*Extract provided*:
########################################

HomeEF CountryInterview: Jim Lauderdale talks The Long Road, 'Game Changer' and what's next

Interview: Jim Lauderdale talks The Long Road, ‘Game Changer’ and what’s next

Originally from North Carolina, Jim Lauderdale began performing as a teenager, singing in bands as well as playing harmonica, drums, banjo and guitar.

He released his debut single, ‘Stay Out Of My Arms’, back in 1988, and has since put out a whopping 35 albums, as well as writing songs for artists including George Strait, The Chicks, Lee Ann Womack and Patty Loveless and hosting the Americana Music Awards. On top of that, he’s collaborated with the likes of Ralph Stanley, Robert Hunter, Nick Lowe and Roland White.

Ahead of his set at The Long Road last weekend, I sat down with Jim to talk about his festival experience, his latest album ‘Game Changer’, his longtime friendship and collaboration with Buddy Miller, how he approaches songwriting, what’s next for him and more.

Welcome to the festival!

Thank you.

How have you been finding it so far?

Very nice. What a beautiful place. And I’ve just seen the back roads of it, but it looks like a huge event.

You’ve been out on tour in Europe ahead of this show. How has that been going?

Great. We’ve been to Sweden and Norway, and we came in just for the festival. We flew in from Denmark, and then tomorrow morning at the crack of dawn we fly back to Denmark to play a festival called the Tonder Festival. But I’ve been wanting to play this for years, so I’m really, really excited to be here.

########################################

*Complete the following*:
A. Copy everything in the Jim Lauderdale interview from "How have you" down to "to be here." word for word.
B. Pick up the Jim Lauderdale interview after its final sentence and keep it going.
The data after this point has no connection to the Jim Lauderdale interview.

*Supplied information*:
########################################

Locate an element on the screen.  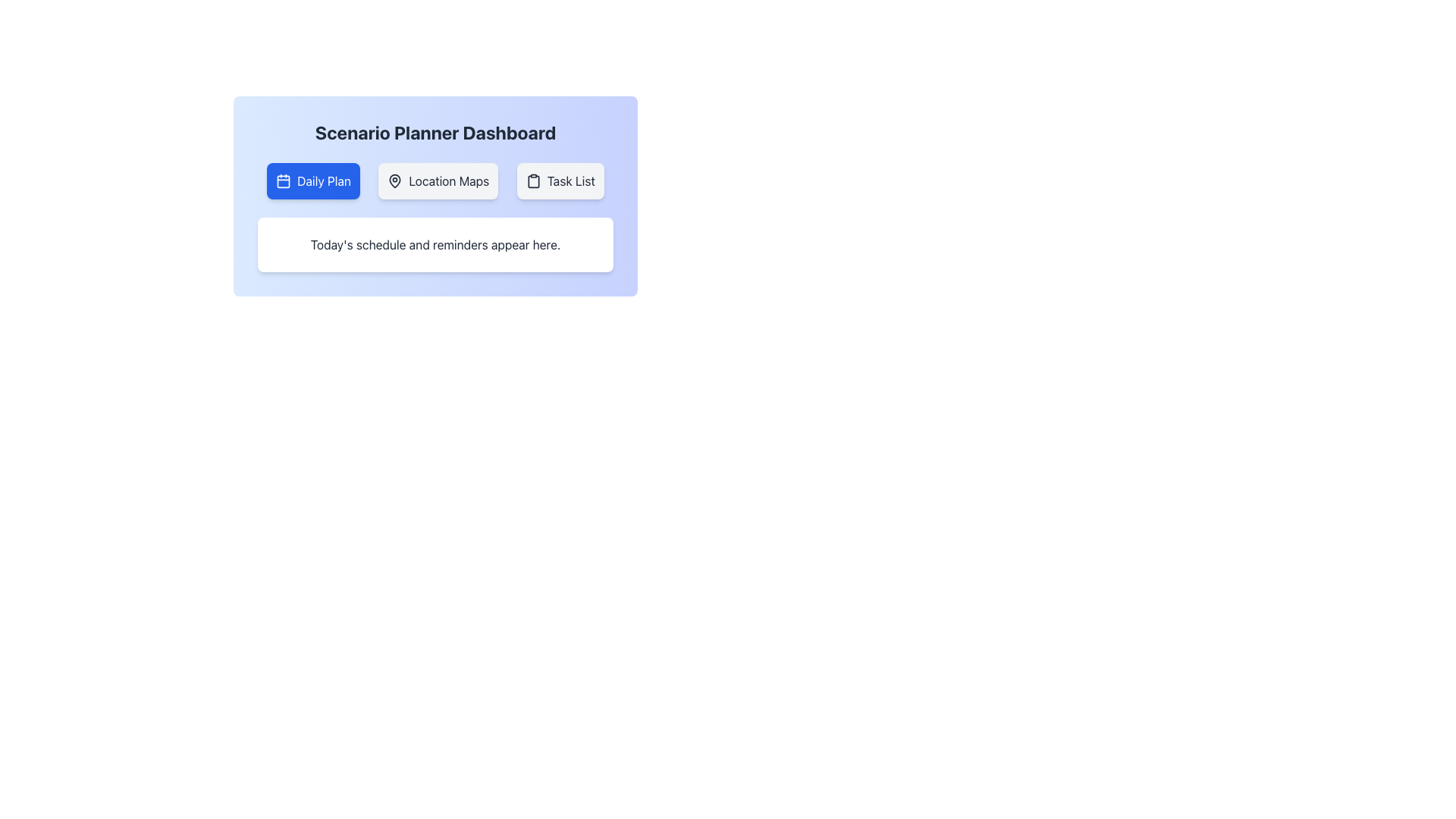
the 'Location Maps' static text within the middle button of the three-button group on the Scenario Planner Dashboard is located at coordinates (448, 180).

########################################

*Expected outputs*:
A.
How have you been finding it so far?

Very nice. What a beautiful place. And I’ve just seen the back roads of it, but it looks like a huge event.

You’ve been out on tour in Europe ahead of this show. How has that been going?

Great. We’ve been to Sweden and Norway, and we came in just for the festival. We flew in from Denmark, and then tomorrow morning at the crack of dawn we fly back to Denmark to play a festival called the Tonder Festival. But I’ve been wanting to play this for years, so I’m really, really excited to be here.

B.
For people who may not have seen you live before, what is a typical Jim Lauderdale show like?

Well I’ll tell you this. When my agent, Paul Fenn, who’s from over here in England, contacted me and said, “OK, got some stuff set up at Long Road, they want you to at least bring two people”. So I said, “You know what, I’m gonna bring my whole band.” And so I’ve really splurged because I want to make a good impression here. And so I’ve got an incredible band. A lady that sings with me, her name is Lillie Mae Rische, and she has had a couple of albums out on Jack White’s label and she toured with him for a while as his fiddle player and sang with him. He had an all-female band and an all-male band and he’d vary it.

But I’ve known Lillie Mae… I first saw her perform when she was 11 years old. She grew up in a family band, and her brother is one of the guitar players, Frank Rische, and Lillie Mae’s husband Craig Smith has been playing on and off with me for several years and he is an incredible guitar player. My producer Jay Weaver is playing bass, and Dave Racine is playing drums. And they’ve all been recording with me on our last four albums. So I’ve just been slowly turning audiences on to them, and my goal is this next year playing more with them, ’cause I’m so happy playing with them. They’re so great. Amazing.

Are there any songs you’re particularly enjoying playing live at the moment?

Yes. My most recent record is a country album called ‘Game Changer’, so we do that song, ‘Game Changer’. We do one that the audiences… I’ve been playing the Grand Ole Opry for about 20 years, and I think I’ve gotten the best response from a song I wrote with a woman that lives over here in London. Her name is Raghad Tmumen, and we wrote this song called ‘You’re Hogging My Mind’. Which how that came about, we were thinking of titles of if Conway [Twitty] and Loretta [Lynn] were still around. What would they sing? So we thought that would have been a good title. So that. And those are two of my favourites.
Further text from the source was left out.